- Date: Last Saturday in September
- Location: Griffith Park, Los Angeles, California
- Event type: Cross Country
- Distance: 2.8 Miles
- Established: 1973
- Course records: 14:10 (M; 1986 Richard Erbes, Glendale High School) 2011, Bryan Guijarro, Knight High School 16:31 (F; 2000, Natalie Stein, North Hollywood High School)
- Official site: http://bell-jeff.org/

= Bell-Jeff Invitational =

The Bell-Jeff Invitational is an eponymous, annual cross country event hosted by Bellarmine-Jefferson High School in Griffith Park since 1973. Starting early in the morning on the last Saturday in September, the series of races over the course of the day play host to over a hundred different high school cross country teams from across the CIF Southern Section and other sections of the state.

==History==
The event claims to be the longest continuous running event in Griffith Park. It was started by Bell-Jeff coach Jim Couch who remains the meet director. Over the years, famed runner and coach Laszlo Tabori has helped. Over 3,000 runners participate each year in multiple races. In 2011, the Bell-Jeff Open Race was the start of an Open division race first thing in the morning. That open race is now part of the Southern California USATF Cross Country Grand Prix, attracting adults, coaches and family members to continue in the sport. The start line for the race is named for Paul Suzuki, a long time USATF Official and starter for the race, who was killed in a shot put accident at the 2005 USA Outdoor Track and Field Championships.

==Course==
The 2.8 mile course starts just outside the Greek Theatre and winds around a set of trails on the west side of North Vermont Canyon Road (the northern portion of Vermont Avenue that leads to the Griffith Observatory) before crossing the street to what is known as "Riverside Canyon" cut into the hillside and leading to "Aberdeen Canyon." The trail drops runners onto Commonwealth Canyon Road, adjacent to the Roosevelt Municipal Golf Course.
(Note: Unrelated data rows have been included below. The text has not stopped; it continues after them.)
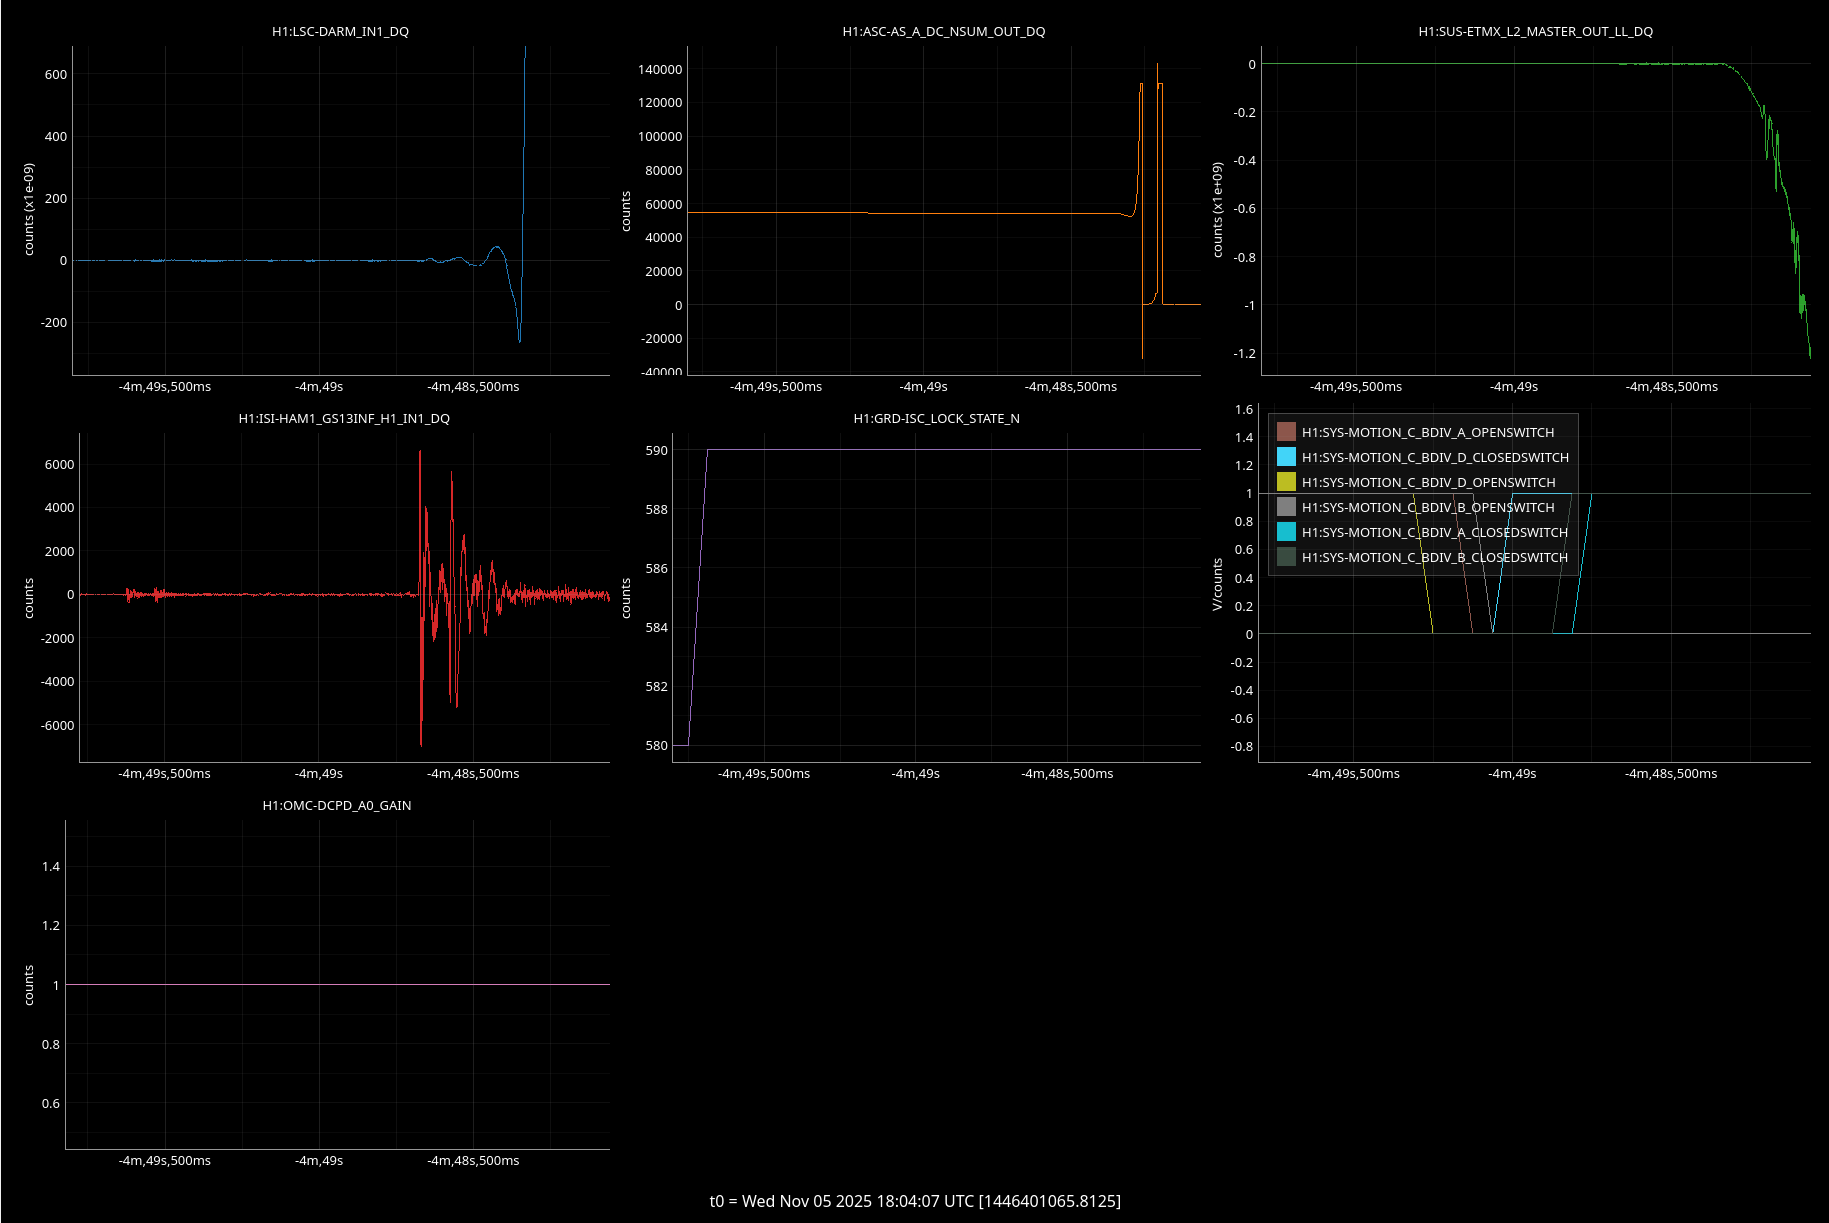Click the dark BDIV_B_CLOSEDSWITCH legend swatch
Image resolution: width=1829 pixels, height=1223 pixels.
(x=1286, y=557)
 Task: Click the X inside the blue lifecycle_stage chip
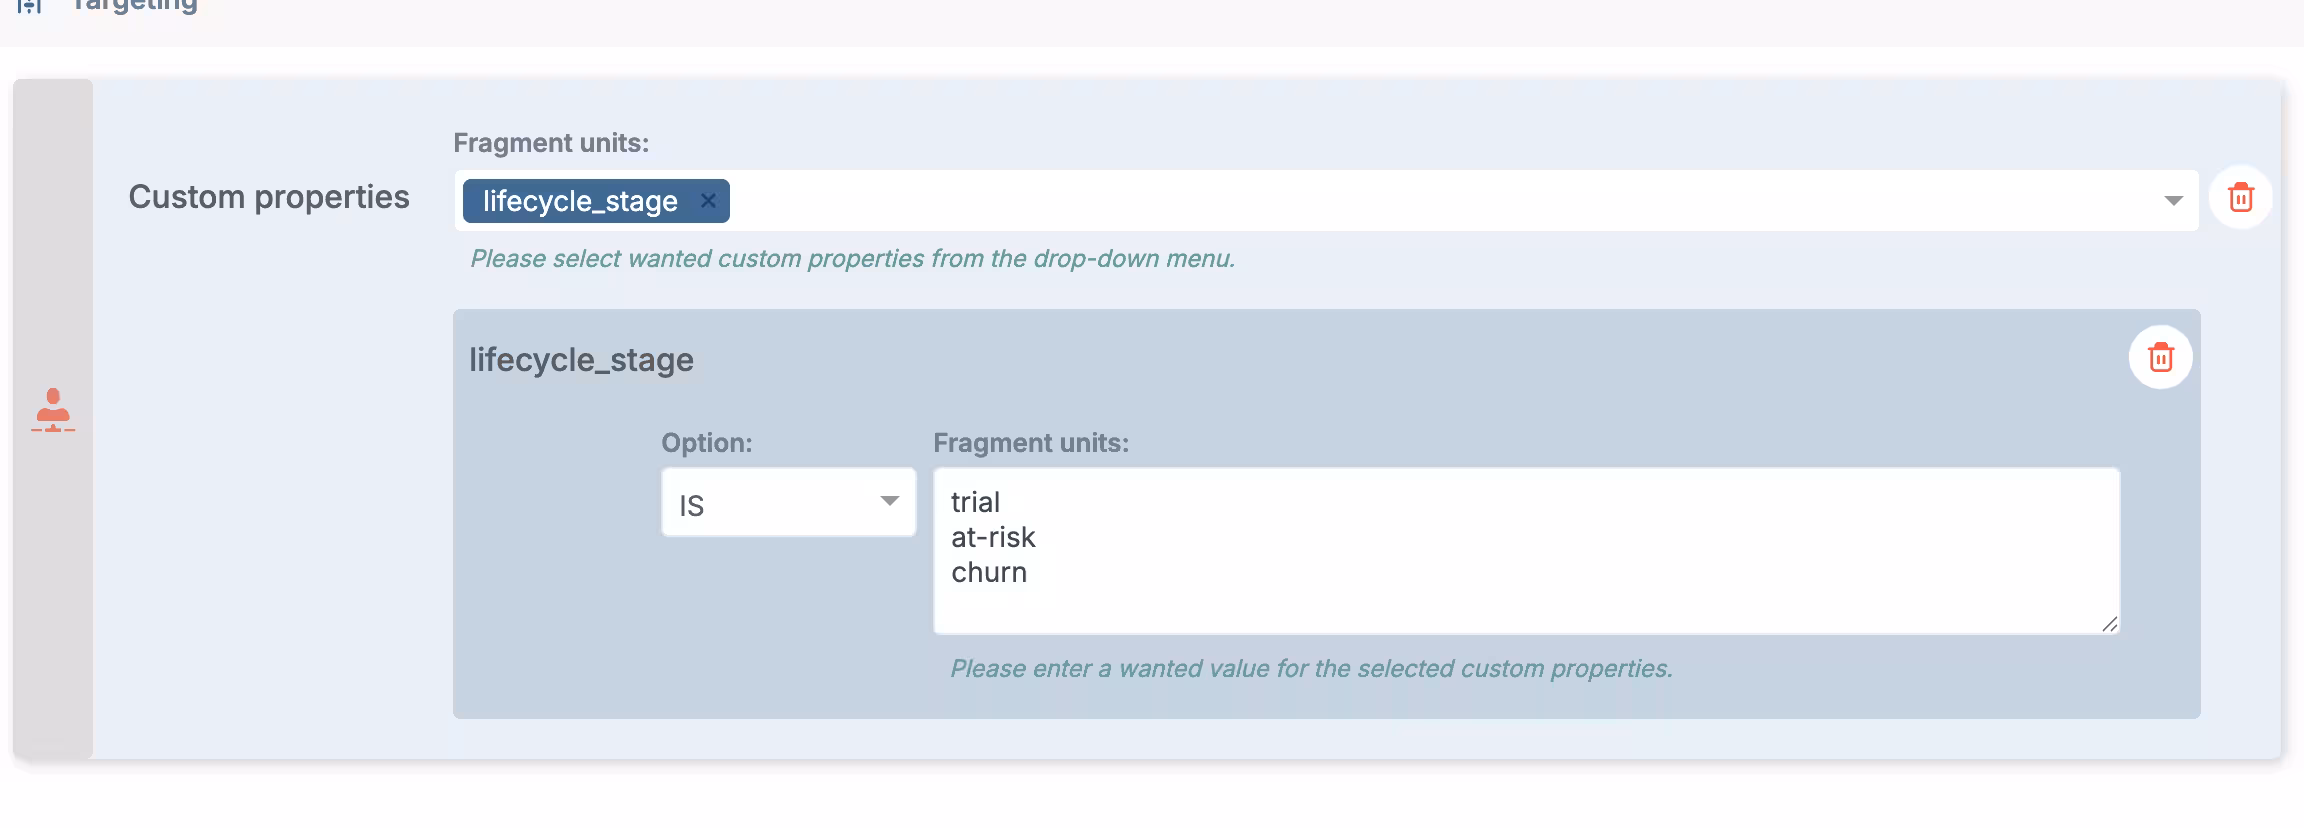pyautogui.click(x=708, y=201)
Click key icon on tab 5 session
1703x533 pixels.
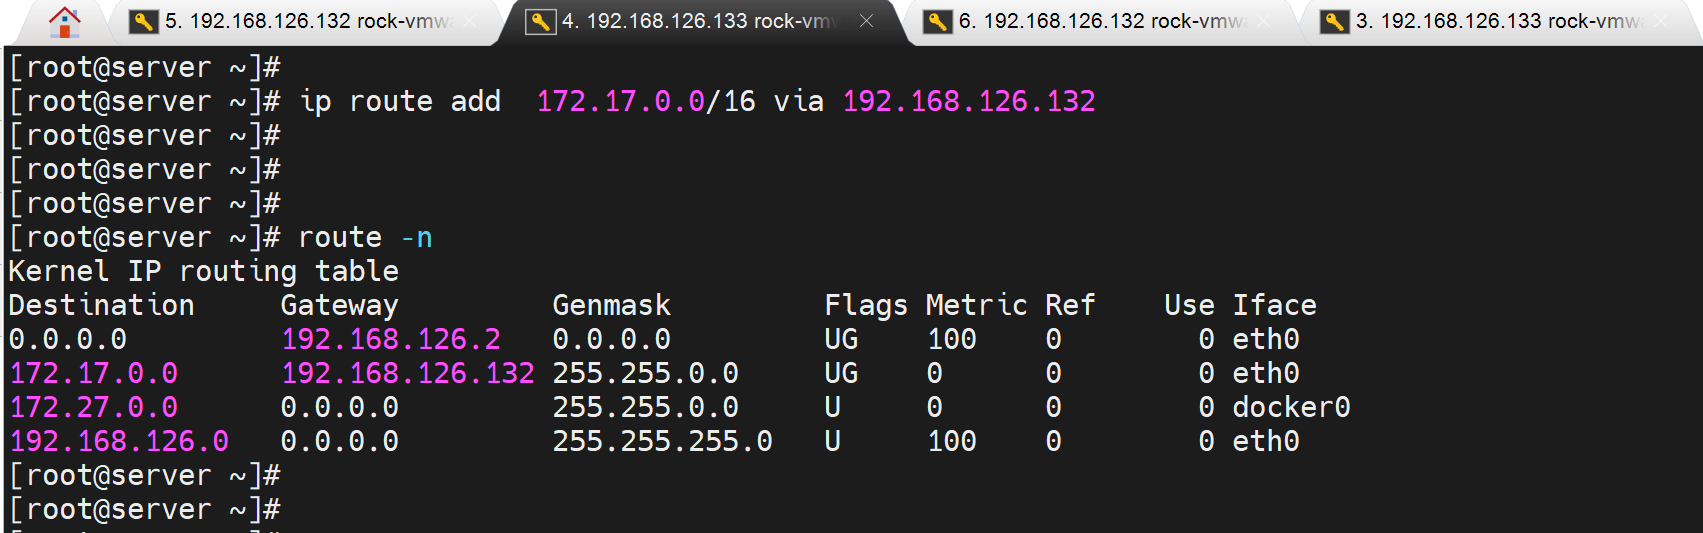[x=144, y=22]
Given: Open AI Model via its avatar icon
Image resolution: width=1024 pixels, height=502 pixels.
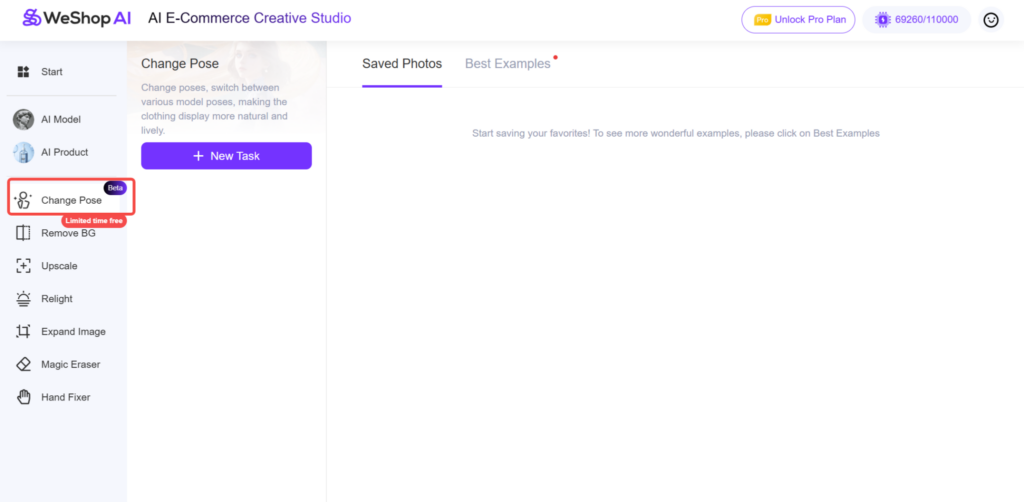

The course goes west until it reaches the Vermont Tennis Courts, where it takes another trail back to a junction at Riverside Canyon where the race retraces most of the course back to the finish line near the start. There is a 163-meter elevation gain and loss through the course. Being adjacent to Hollywood, there are many movie scenes have been shot on and around the course. The boys course record of 14:10 was set by Richard Erbes of Glendale High School in 1985. It was tied in 2011 by Bryan Guijarro of Pete Knight High School in 2011. The girls course record of 16:31 was set in 2000 by Natalie Stein from North Hollywood High School in 2000.